13 Introduction to Regression analysis

Regression analysis is a powerful statistical tool that investigates the relationships between variables. At its core, the technique is used to understand and quantify how one variable (the criterion variable) changes in response to another or several others (predictor variables). More than merely determining a singular correlation, regression analysis offers a nuance, enabling researchers to predict outcomes and uncover sophisticated patterns embedded within datasets.

13.1 Data-driven decision making

Moneyball image

The 2011 film Moneyball is based on the true story of the Oakland Athletics baseball team's 2002 season. Their general manager, Billy Beane (played by Brad Pitt in the film), faced a problem: he had a limited budget to put together a winning team. Rather than relying on traditional baseball scouting methods, which often depended heavily on scouts' intuitions and were prone to various biases, Beane employed the skills of a young Yale economics graduate named Peter Brand (played by Jonah Hill). Brand used statistical analysis to evaluate players' values.

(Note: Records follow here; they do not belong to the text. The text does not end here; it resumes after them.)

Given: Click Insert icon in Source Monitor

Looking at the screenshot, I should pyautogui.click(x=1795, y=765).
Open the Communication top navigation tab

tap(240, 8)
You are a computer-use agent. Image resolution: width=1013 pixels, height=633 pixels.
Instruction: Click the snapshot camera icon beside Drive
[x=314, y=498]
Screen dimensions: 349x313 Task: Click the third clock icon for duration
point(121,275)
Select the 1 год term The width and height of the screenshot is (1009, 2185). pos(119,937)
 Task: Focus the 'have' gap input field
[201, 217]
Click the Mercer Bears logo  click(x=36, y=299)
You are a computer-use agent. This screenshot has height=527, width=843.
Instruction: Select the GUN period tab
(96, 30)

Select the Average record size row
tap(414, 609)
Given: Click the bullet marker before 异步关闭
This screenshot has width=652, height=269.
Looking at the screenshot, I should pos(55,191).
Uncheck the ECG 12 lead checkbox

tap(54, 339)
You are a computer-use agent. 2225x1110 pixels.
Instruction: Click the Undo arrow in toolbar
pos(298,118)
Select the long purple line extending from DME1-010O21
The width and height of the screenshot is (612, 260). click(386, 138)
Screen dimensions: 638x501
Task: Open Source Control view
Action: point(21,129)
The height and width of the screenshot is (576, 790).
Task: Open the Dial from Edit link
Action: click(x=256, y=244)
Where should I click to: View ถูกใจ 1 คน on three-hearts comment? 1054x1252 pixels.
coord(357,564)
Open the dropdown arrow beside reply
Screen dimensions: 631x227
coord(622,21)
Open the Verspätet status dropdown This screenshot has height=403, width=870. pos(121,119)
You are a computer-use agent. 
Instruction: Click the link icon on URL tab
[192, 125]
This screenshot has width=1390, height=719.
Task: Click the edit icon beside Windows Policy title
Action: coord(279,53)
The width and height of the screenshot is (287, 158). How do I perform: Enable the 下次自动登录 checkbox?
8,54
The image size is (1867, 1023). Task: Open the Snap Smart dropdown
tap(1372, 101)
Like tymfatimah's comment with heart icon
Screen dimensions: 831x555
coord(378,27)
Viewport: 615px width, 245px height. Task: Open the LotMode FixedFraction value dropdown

The traditional method of valuing players was subjective. Scouts often looked at the physique of players, their style, how they moved, or even things like the attractiveness of their girlfriends as an indicator of their confidence. Beane and Brand shifted the focus to objective evidence, including statistics.

At its core, the analytics used in "Moneyball" is about predicting runs, and more importantly, wins. Using regression analysis, they could determine which statistics were most strongly correlated with creating runs. Once they had an understanding of what leads to runs, they could use that to build a model to aid them on player acquisition decisions.

The film (and also the far more nerdy book by Michael Lewis) highlights the tensions that arise when data-driven metrics clash with entrenched traditional norms. Yet, as time progresses, the efficacy of these analytical techniques becomes increasingly evident. Today, it's a rarity to encounter a professional sports team that doesn't incorporate some form of statistical analysis into its strategy and decision-making processes, showcasing the undeniable impact and relevance of regression in our modern world.

13.2 Further real world examples

Of course, it’s not just the world of sports that have taken advantage of regression analysis to inform decision making. Here are some examples from everyday life where regression analysis plays a role.

  • Streaming Services and Recommendations: Most of you probably use platforms like Netflix, Spotify, or YouTube. These platforms utilise regression analysis to predict what shows, songs, or videos you might like based on your past behaviour and the behaviour of others with similar tastes.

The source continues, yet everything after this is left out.